Security-trim hub site association dropdown list
Currently if a site owner opens the Site Information flyout menu and opens the dropdown of Hub Sites available for association the user will see all Hub Sites in the tenant, even those the user has no permissions to view. This might reveal Hub Sites with confidential information (like R&D project names) the user otherwise would have never been able to see.
Thus, the dropdown list showing the Hub Sites should only the Hub Sites the current user has (at least) "view" permissions on.
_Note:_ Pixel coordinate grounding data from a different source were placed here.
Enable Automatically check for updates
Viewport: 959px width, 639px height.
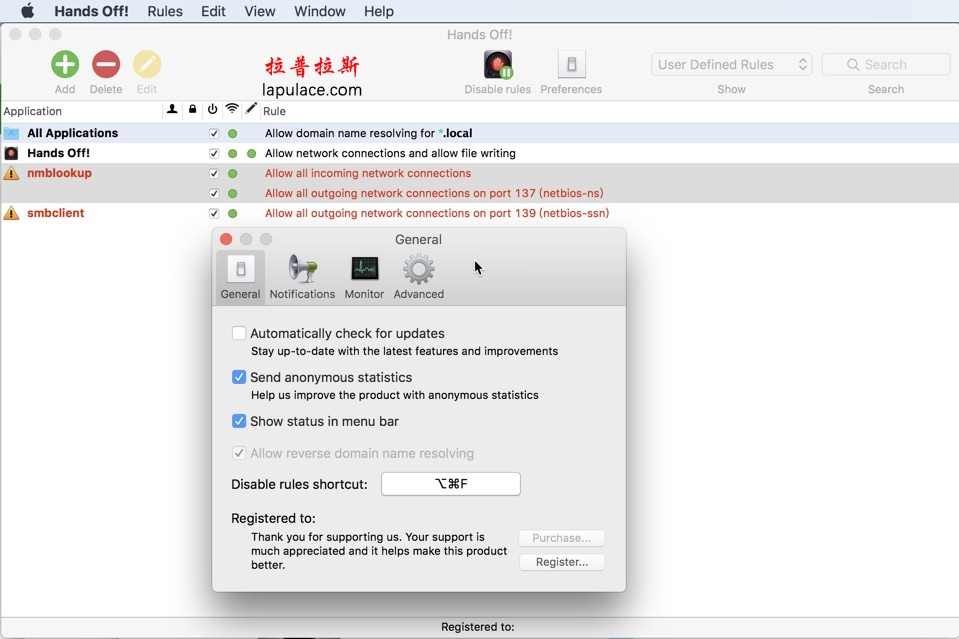238,332
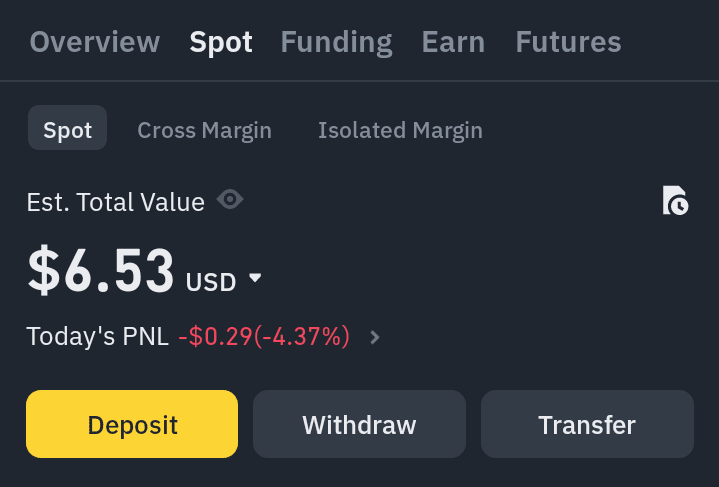This screenshot has height=487, width=719.
Task: Open Today's PNL details chevron
Action: coord(375,338)
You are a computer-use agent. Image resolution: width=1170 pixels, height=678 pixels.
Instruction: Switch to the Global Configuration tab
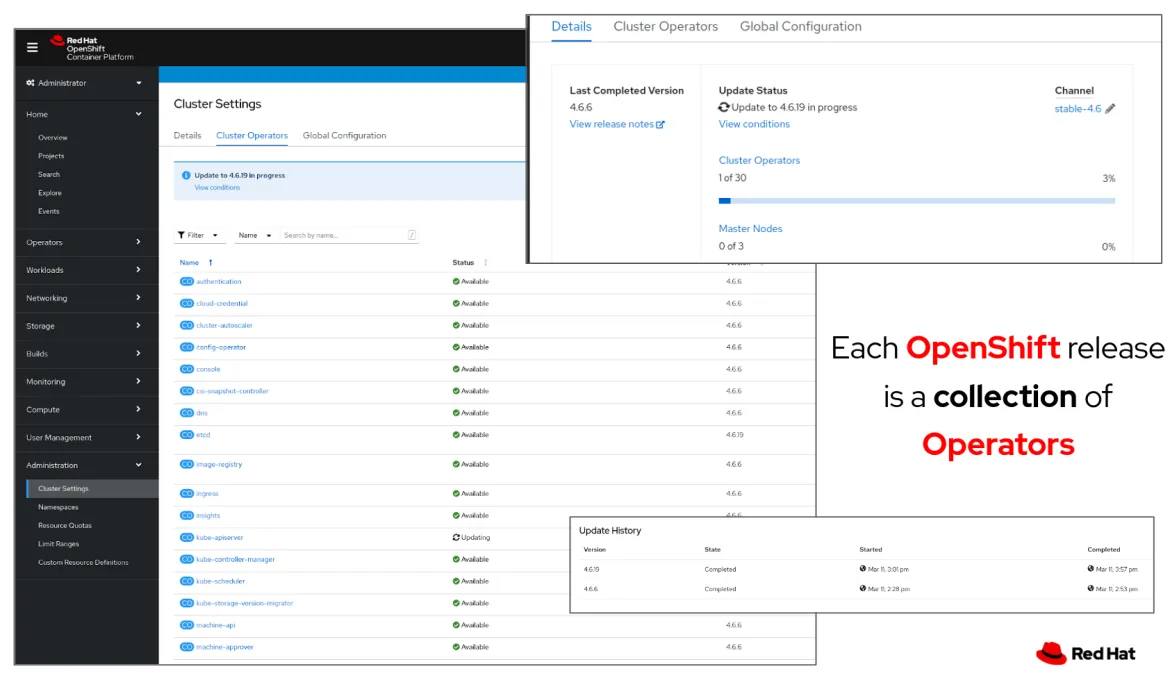344,136
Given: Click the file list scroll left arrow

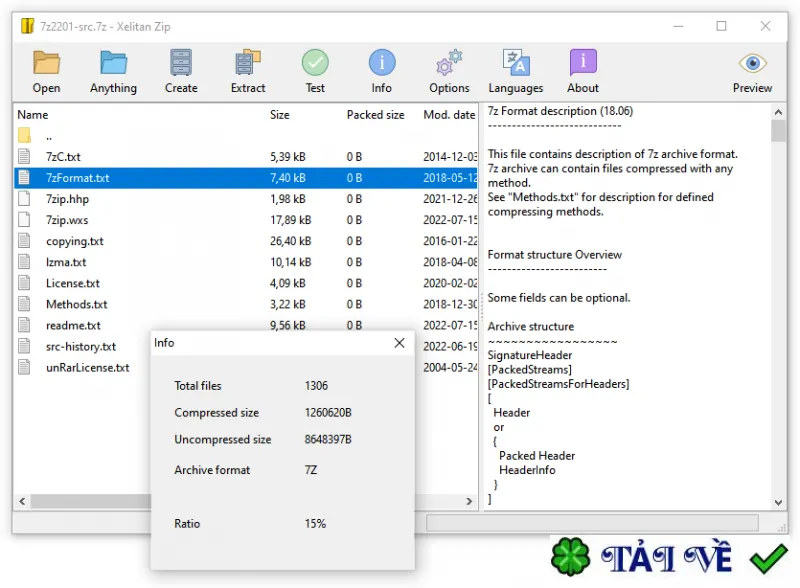Looking at the screenshot, I should (x=22, y=502).

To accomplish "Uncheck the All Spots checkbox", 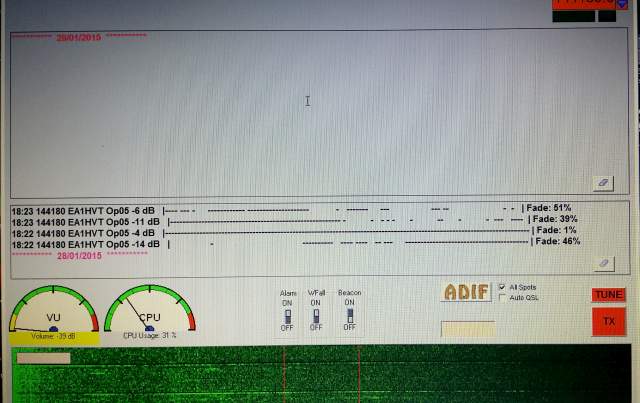I will pyautogui.click(x=502, y=287).
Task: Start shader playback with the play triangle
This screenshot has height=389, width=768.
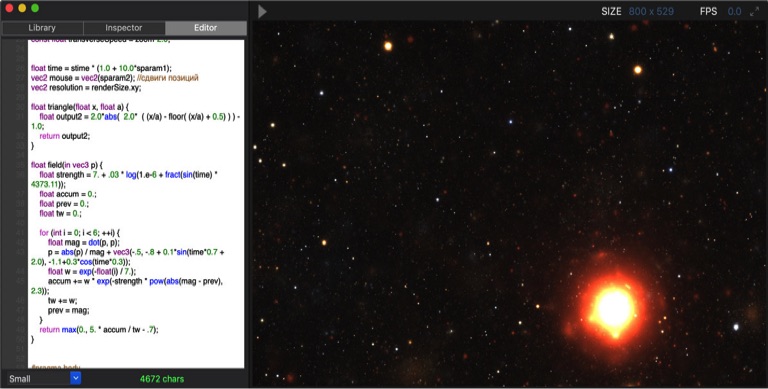Action: [263, 11]
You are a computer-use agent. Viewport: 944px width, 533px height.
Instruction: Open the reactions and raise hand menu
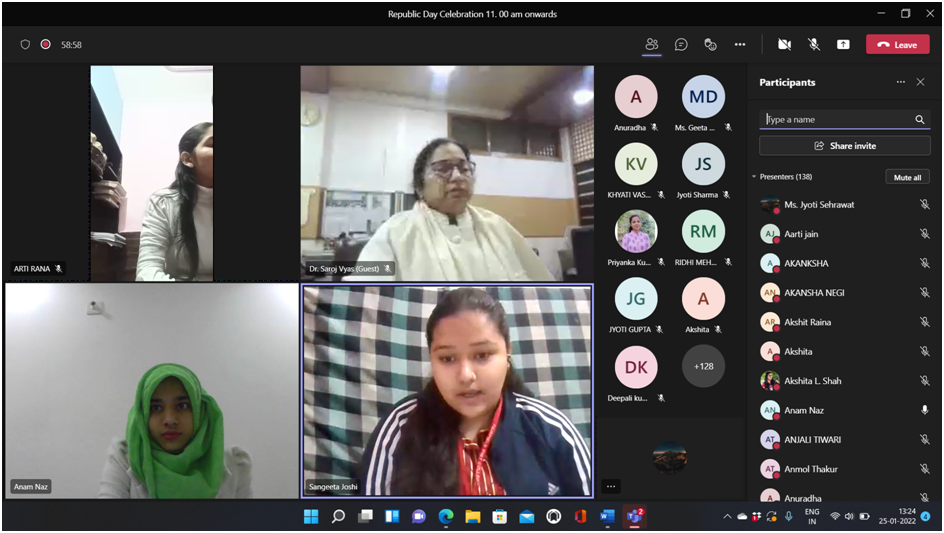coord(710,45)
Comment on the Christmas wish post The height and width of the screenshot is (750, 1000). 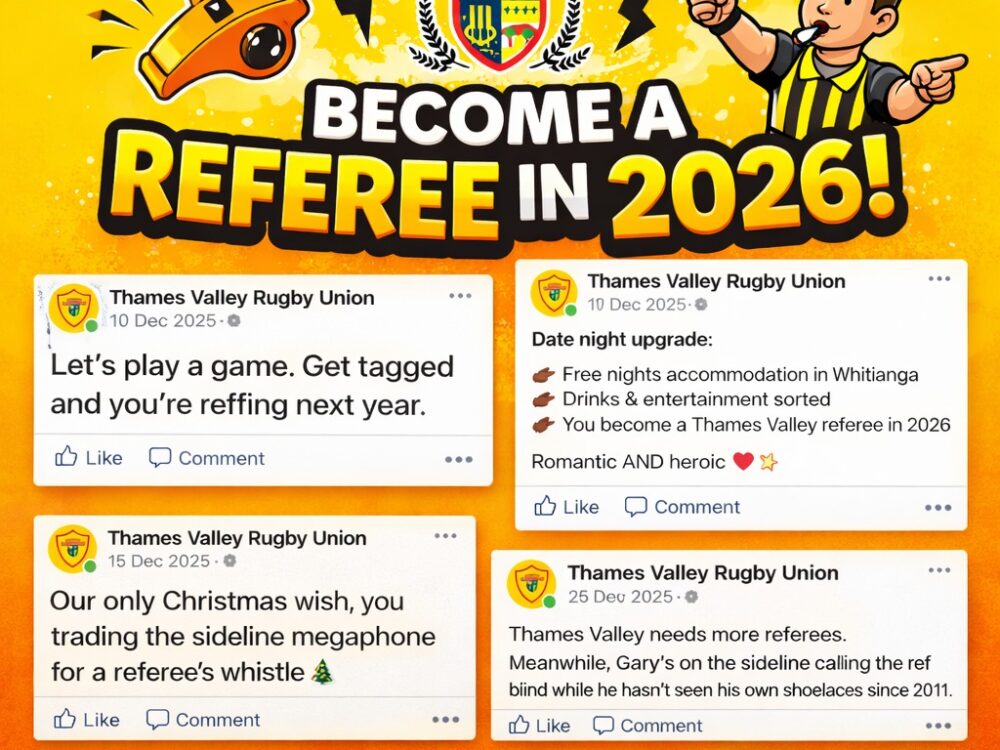[x=203, y=719]
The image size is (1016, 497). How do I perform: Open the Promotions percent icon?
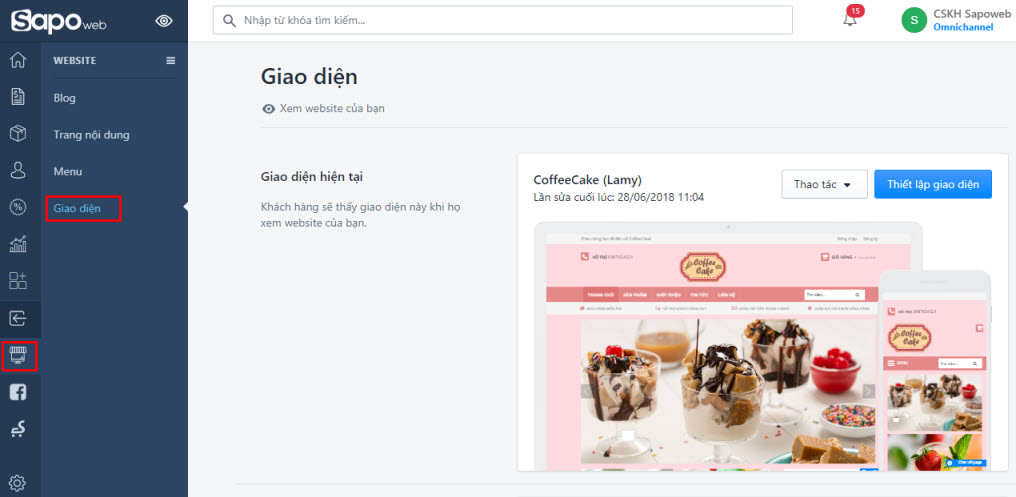tap(18, 208)
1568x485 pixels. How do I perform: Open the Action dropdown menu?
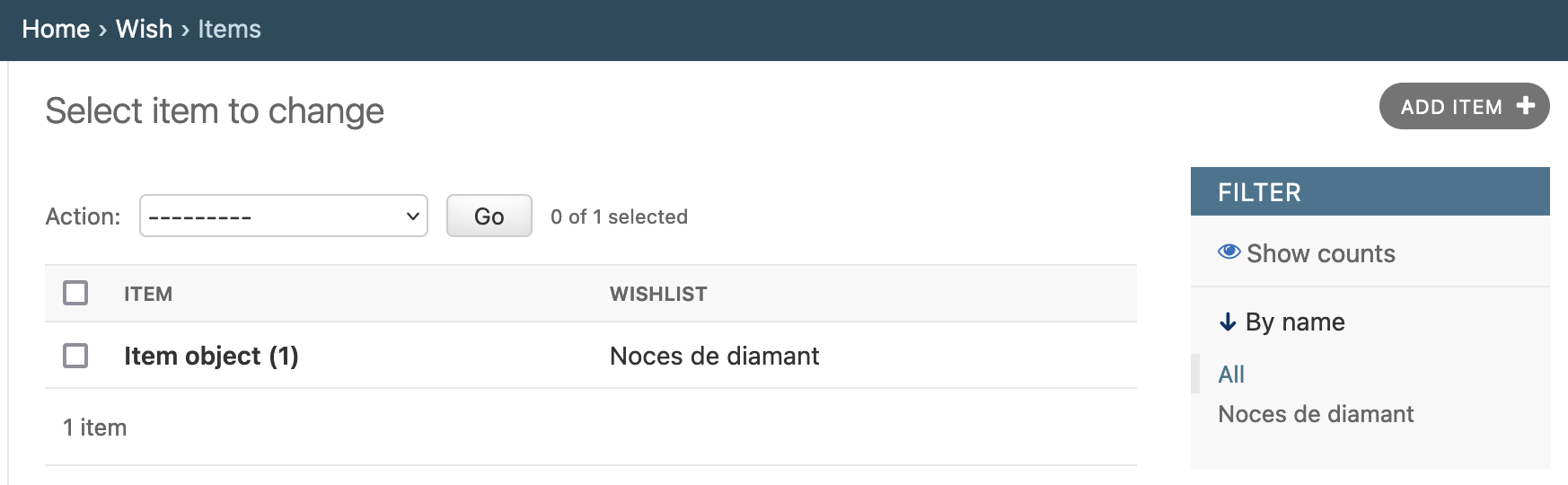coord(284,216)
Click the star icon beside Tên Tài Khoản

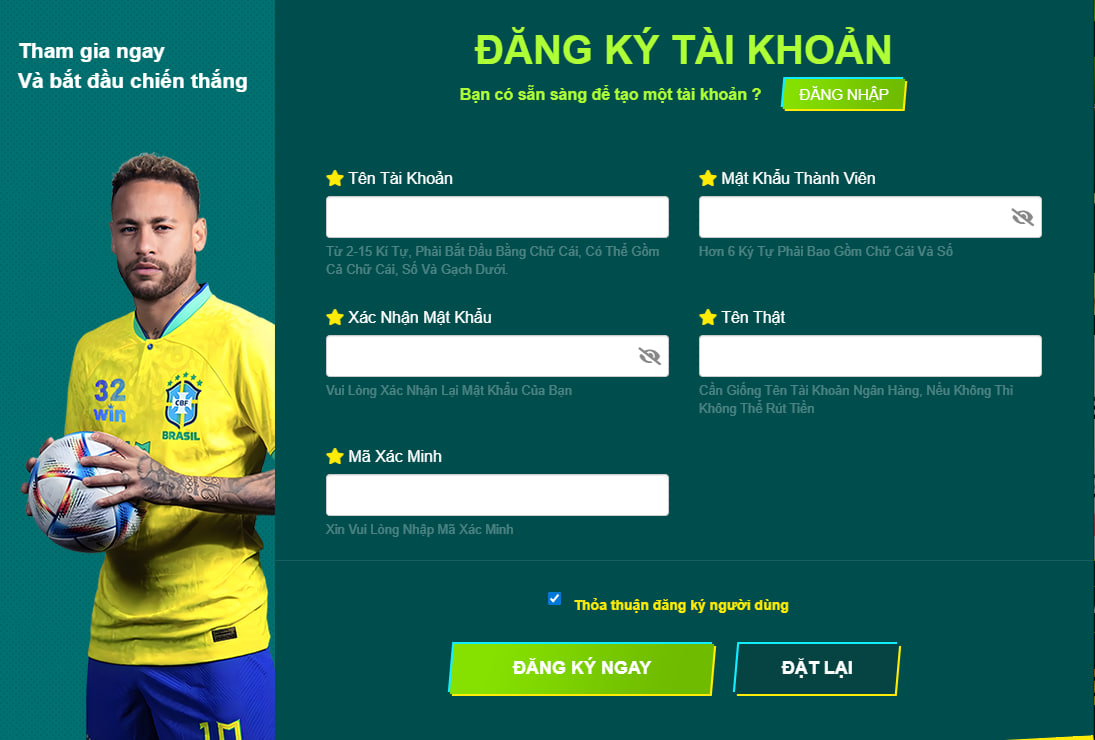click(x=335, y=178)
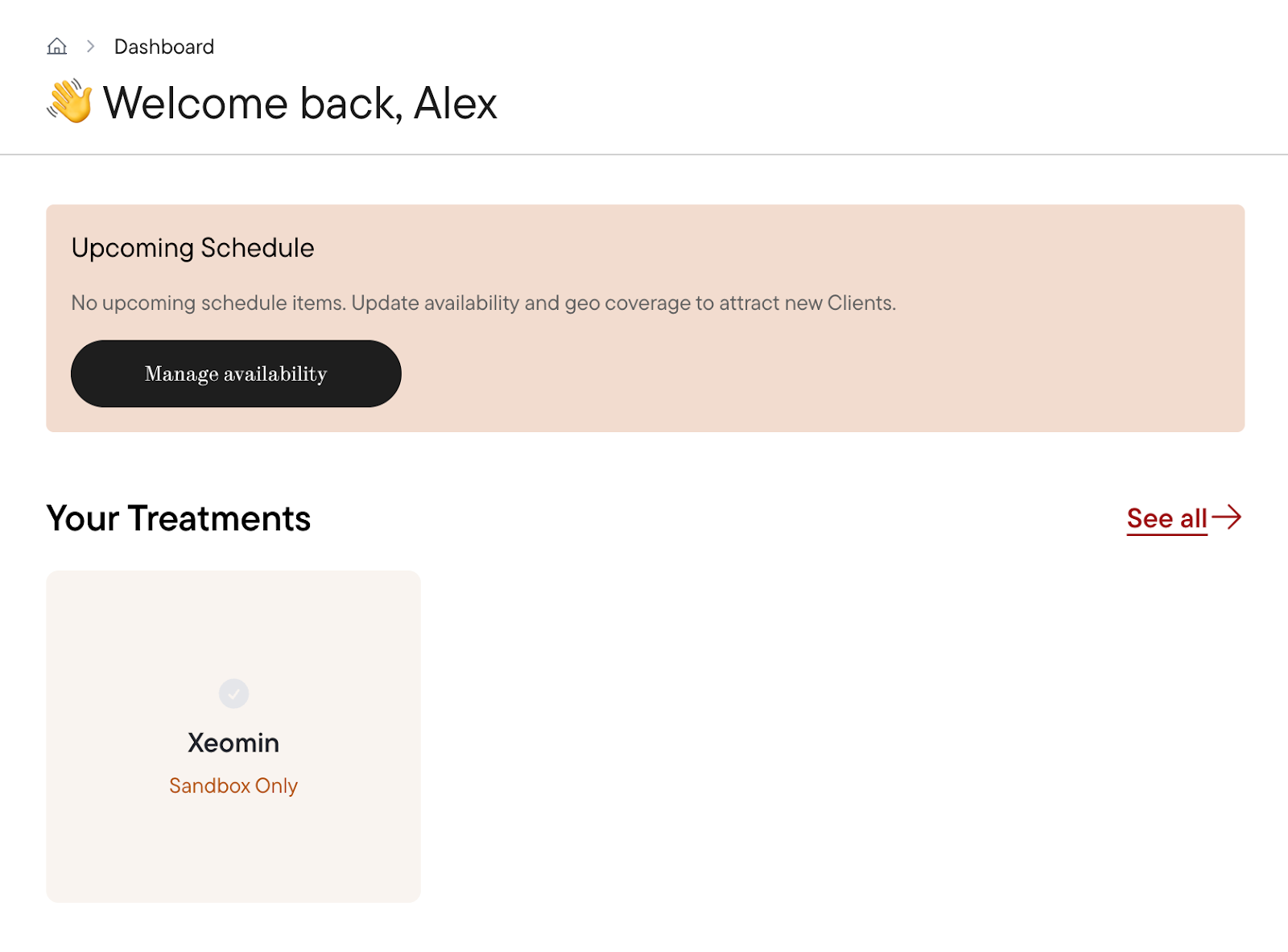Click the Sandbox Only status label
The image size is (1288, 952).
[x=233, y=785]
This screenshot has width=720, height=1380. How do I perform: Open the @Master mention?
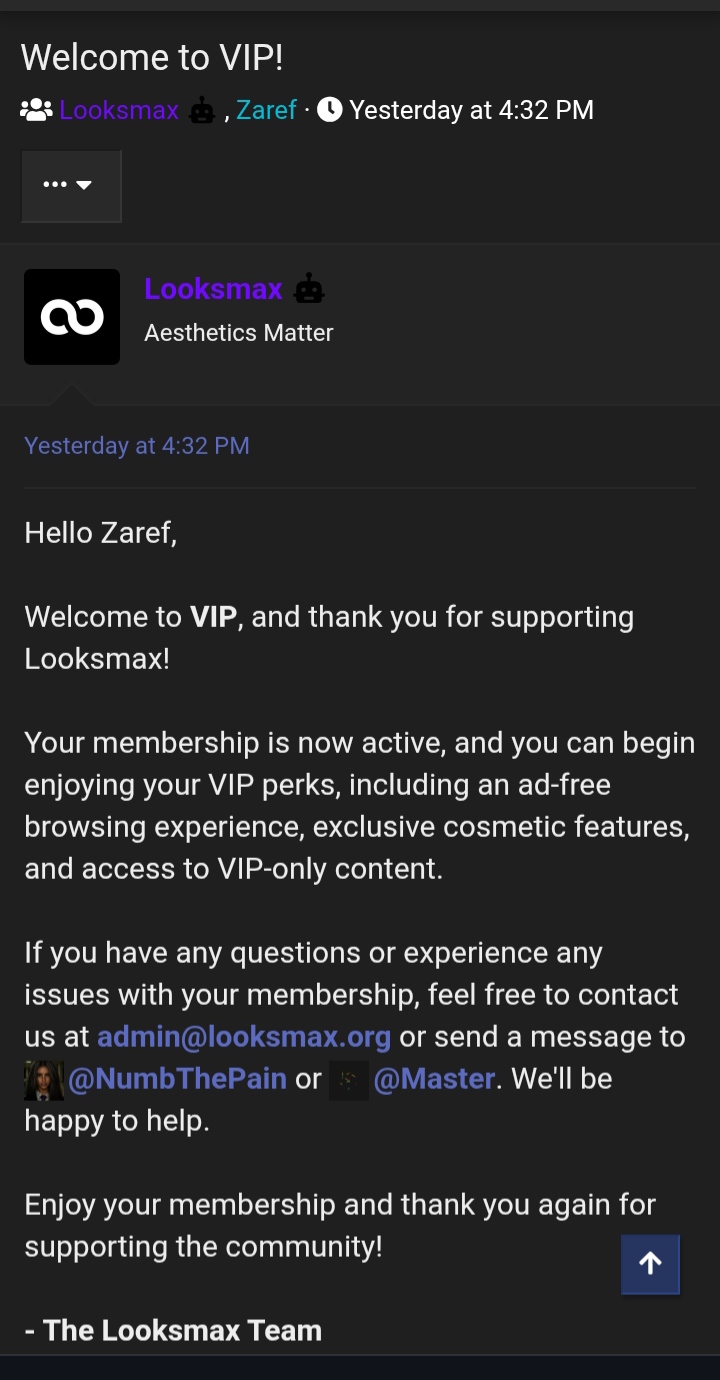[x=434, y=1079]
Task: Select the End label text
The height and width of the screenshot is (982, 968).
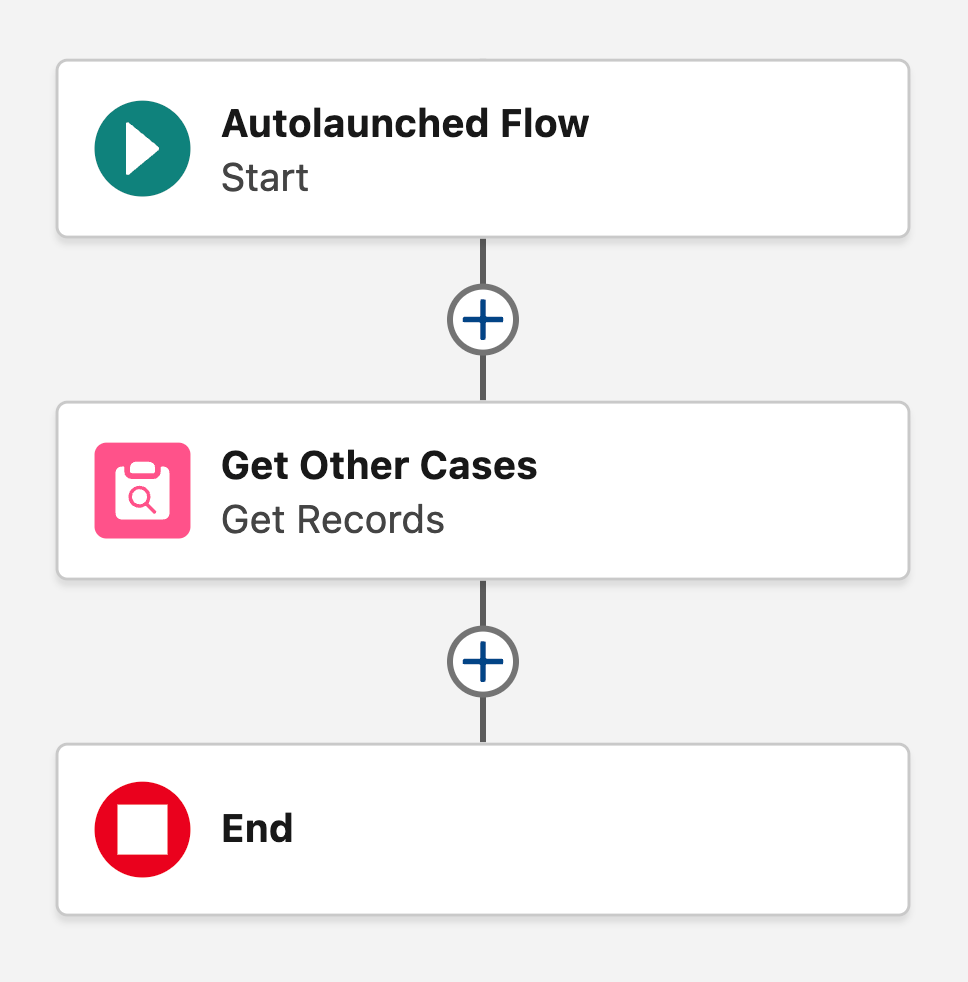Action: [257, 829]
We already support scoping hub sites through the use of mail enabled security groups. Instructions on how to set it up: https://docs.microsoft.com/en-us/sharepoint/create-hub-site?redirectSourcePath=%252farticle%252fcreates-a-hub-site-92bea781-15d8-4bda-805c-e441e2191ff3
Can you provide more details on what’s missing?
5 comments
-
Anonymous commented
This is an extension on the audience targetting/managed access concept that really should be available. It's essential in corporate scenarios.
-
Eric Hindrichsen commented
Sorry for keeping you waiting. We tested scoping the hub site to a group, but still any site owner was able to see the hub site's name in the dropdown for associating hub sites.
-
Thanks for the quick response as well. The guidance is for the O365 admin to set a security group for each hub that gets created instead of relying on the permissions of the hub site itself. For hubs that should only be visible to a set of people, they should scope that hub via a security group. Relying on the hub permissions could not be ideal as there are cases when a lot of folks have access to the hub site but shouldn't have access to associate their sites to it.
-
Eric Hindrichsen commented
Thanks for the quick response! We tested the approach you mentioned: As expected I (as a site owner of a random modern team site) was not able to join my site to the Hub Site. But after clicking "Site Information" on my site I was still able to see the name if this Hub Site - although it should be hidden from me. This could potentially disclose confidential information (as the Hub Site could bear the name of a secret project) and it confuses site owners, because they can select the Hub Site for association and only after saving this change they will be sent to an "Access Denied" page.
In a nutshell: The "Hub Site Association" dropdown should only show Hub Sites the current site owner is allowed to associate his site to.
-
Anonymous commented
Hubs/Hub sites MUST be Security Trimmed.